Data supplied

------

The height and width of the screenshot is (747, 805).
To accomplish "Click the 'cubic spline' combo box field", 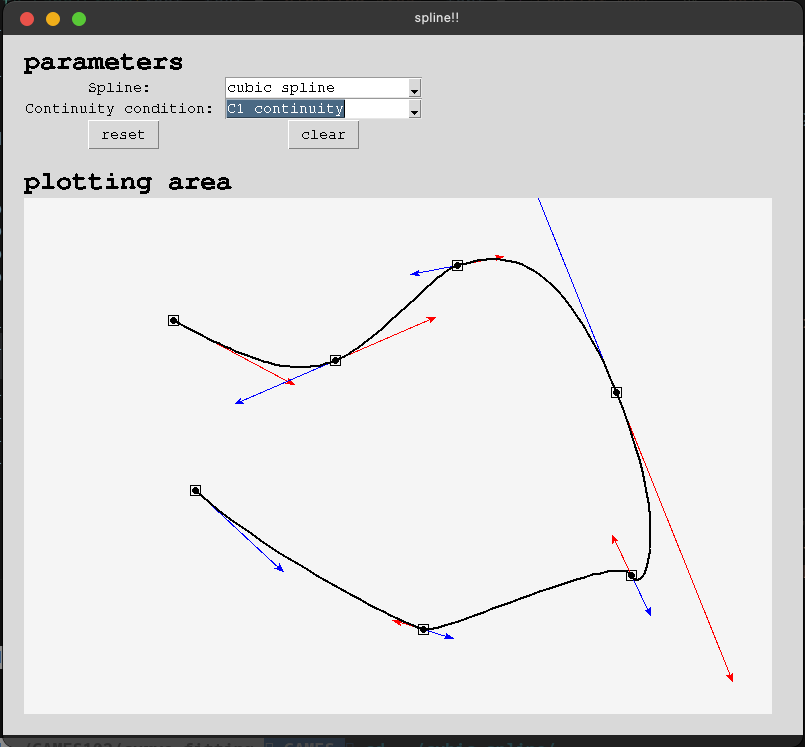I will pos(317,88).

------

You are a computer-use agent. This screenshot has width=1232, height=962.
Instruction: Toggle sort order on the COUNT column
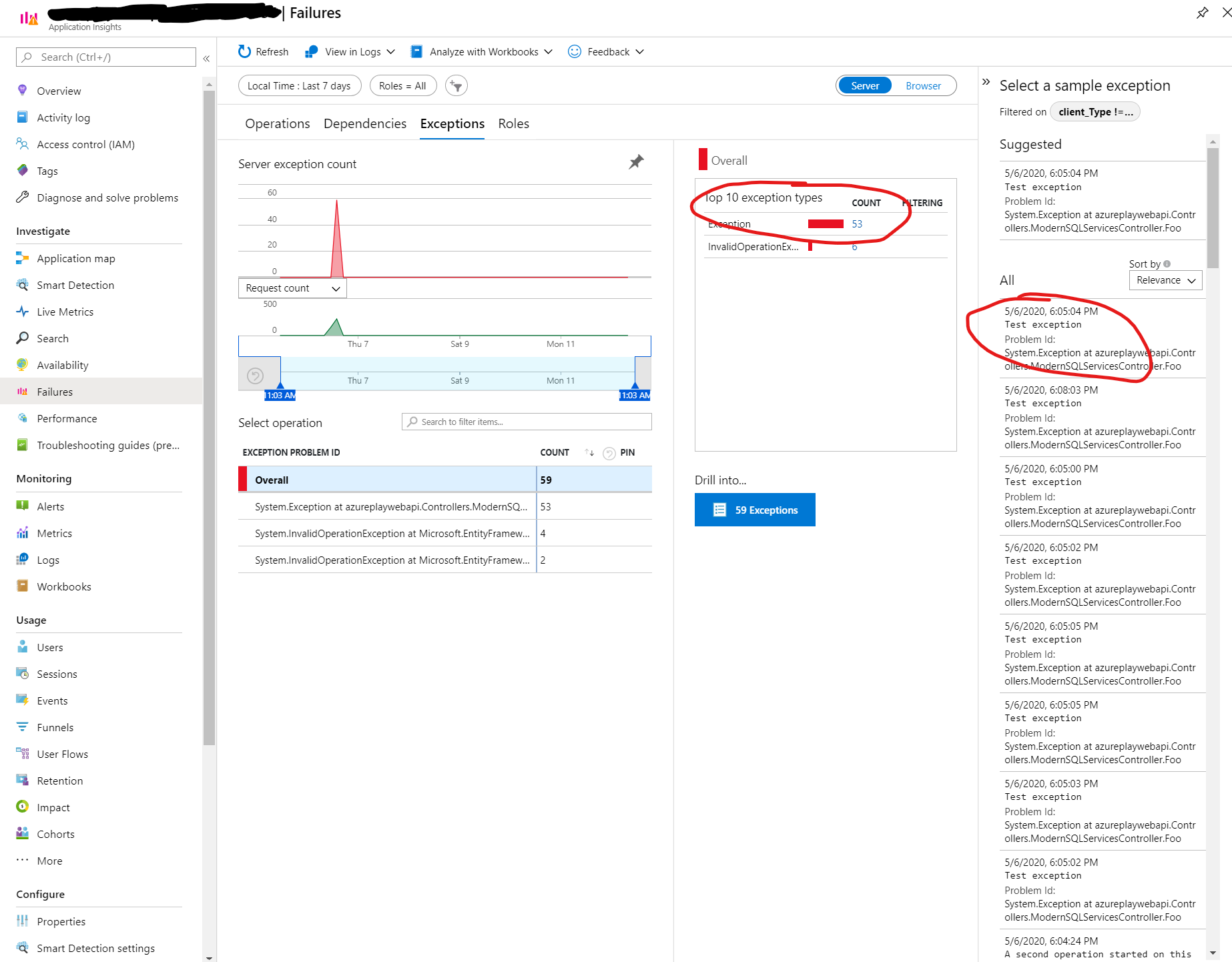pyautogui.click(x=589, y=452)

------

Arrange the rows as a numbered list, starting with the line that contains "You are a computer-use" and ending with the line that contains "pyautogui.click(x=589, y=452)", both included, and skip any blank lines. Leave the pictures out of the answer.

Full solution
1. You are a computer-use agent. This screenshot has width=1232, height=962.
2. Instruction: Toggle sort order on the COUNT column
3. pyautogui.click(x=589, y=452)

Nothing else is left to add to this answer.